Exercise -> Write out all of the listing exactly. Add nothing to it.

Data shown ->
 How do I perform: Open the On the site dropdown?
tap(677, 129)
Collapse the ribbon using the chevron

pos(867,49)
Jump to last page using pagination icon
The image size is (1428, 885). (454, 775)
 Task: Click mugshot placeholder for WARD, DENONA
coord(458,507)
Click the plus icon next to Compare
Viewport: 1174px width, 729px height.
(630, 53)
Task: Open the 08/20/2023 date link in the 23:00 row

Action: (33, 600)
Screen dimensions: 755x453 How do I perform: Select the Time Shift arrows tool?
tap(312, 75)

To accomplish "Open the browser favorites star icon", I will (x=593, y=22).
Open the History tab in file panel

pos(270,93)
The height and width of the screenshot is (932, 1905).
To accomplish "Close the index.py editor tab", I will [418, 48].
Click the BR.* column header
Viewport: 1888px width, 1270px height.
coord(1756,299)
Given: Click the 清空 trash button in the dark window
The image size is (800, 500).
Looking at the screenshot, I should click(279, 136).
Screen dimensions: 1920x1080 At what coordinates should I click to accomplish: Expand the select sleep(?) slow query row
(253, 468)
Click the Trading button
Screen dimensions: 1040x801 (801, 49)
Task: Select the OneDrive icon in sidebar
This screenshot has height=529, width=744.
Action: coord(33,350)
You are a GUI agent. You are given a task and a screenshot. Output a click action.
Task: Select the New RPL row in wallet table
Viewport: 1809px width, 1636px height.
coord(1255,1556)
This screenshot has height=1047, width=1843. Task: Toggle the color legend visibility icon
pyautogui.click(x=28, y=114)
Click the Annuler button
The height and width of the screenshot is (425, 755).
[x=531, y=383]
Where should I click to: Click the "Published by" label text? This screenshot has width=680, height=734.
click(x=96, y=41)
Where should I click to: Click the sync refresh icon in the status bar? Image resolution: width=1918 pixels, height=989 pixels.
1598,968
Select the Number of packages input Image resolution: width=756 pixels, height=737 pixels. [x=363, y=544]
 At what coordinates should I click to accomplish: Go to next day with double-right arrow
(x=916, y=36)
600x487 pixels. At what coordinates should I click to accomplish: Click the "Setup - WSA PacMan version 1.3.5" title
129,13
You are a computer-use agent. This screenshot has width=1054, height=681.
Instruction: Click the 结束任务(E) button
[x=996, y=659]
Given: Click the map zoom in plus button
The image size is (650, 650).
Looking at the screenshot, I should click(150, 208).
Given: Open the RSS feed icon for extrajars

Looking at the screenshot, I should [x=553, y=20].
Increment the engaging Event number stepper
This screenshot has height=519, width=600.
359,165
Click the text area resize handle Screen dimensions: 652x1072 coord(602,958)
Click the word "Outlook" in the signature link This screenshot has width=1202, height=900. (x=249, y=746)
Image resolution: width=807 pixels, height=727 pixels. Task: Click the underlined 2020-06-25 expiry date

Response to the task ->
 How do I perform: Open the On the site dropdown?
tap(677, 129)
Collapse the ribbon using the chevron

pos(867,49)
Jump to last page using pagination icon
The image size is (1428, 885). (454, 775)
 Task: Click mugshot placeholder for WARD, DENONA
coord(458,507)
Click the plus icon next to Compare
Viewport: 1174px width, 729px height.
(630, 53)
Task: Open the 08/20/2023 date link in the 23:00 row

Action: (33, 600)
Screen dimensions: 755x453 How do I perform: Select the Time Shift arrows tool?
tap(312, 75)

To accomplish "Open the browser favorites star icon", I will (x=593, y=22).
Open the History tab in file panel

pos(270,93)
The height and width of the screenshot is (932, 1905).
To accomplish "Close the index.py editor tab", I will [418, 48].
Click the BR.* column header
Viewport: 1888px width, 1270px height.
coord(1756,299)
Given: Click the 清空 trash button in the dark window
The image size is (800, 500).
Looking at the screenshot, I should click(279, 136).
Screen dimensions: 1920x1080 At what coordinates should I click to accomplish: Expand the select sleep(?) slow query row
(253, 468)
Click the Trading button
Screen dimensions: 1040x801 (801, 49)
Task: Select the OneDrive icon in sidebar
This screenshot has height=529, width=744.
Action: coord(33,350)
You are a GUI agent. You are given a task and a screenshot. Output a click action.
Task: Select the New RPL row in wallet table
Viewport: 1809px width, 1636px height.
coord(1255,1556)
This screenshot has height=1047, width=1843. Task: Toggle the color legend visibility icon
pyautogui.click(x=28, y=114)
Click the Annuler button
The height and width of the screenshot is (425, 755).
[x=531, y=383]
Where should I click to: Click the "Published by" label text? This screenshot has width=680, height=734.
click(x=96, y=41)
Where should I click to: Click the sync refresh icon in the status bar? Image resolution: width=1918 pixels, height=989 pixels.
1598,968
Select the Number of packages input Image resolution: width=756 pixels, height=737 pixels. [x=363, y=544]
 At what coordinates should I click to accomplish: Go to next day with double-right arrow
(x=916, y=36)
600x487 pixels. At what coordinates should I click to accomplish: Click the "Setup - WSA PacMan version 1.3.5" title
129,13
You are a computer-use agent. This screenshot has width=1054, height=681.
Instruction: Click the 结束任务(E) button
[x=996, y=659]
Given: Click the map zoom in plus button
The image size is (650, 650).
Looking at the screenshot, I should click(150, 208).
Given: Open the RSS feed icon for extrajars

Looking at the screenshot, I should [x=553, y=20].
Increment the engaging Event number stepper
This screenshot has height=519, width=600.
359,165
Click the text area resize handle Screen dimensions: 652x1072 coord(602,958)
Click the word "Outlook" in the signature link This screenshot has width=1202, height=900. (x=249, y=746)
Image resolution: width=807 pixels, height=727 pixels. Task: Click the underlined 2020-06-25 expiry date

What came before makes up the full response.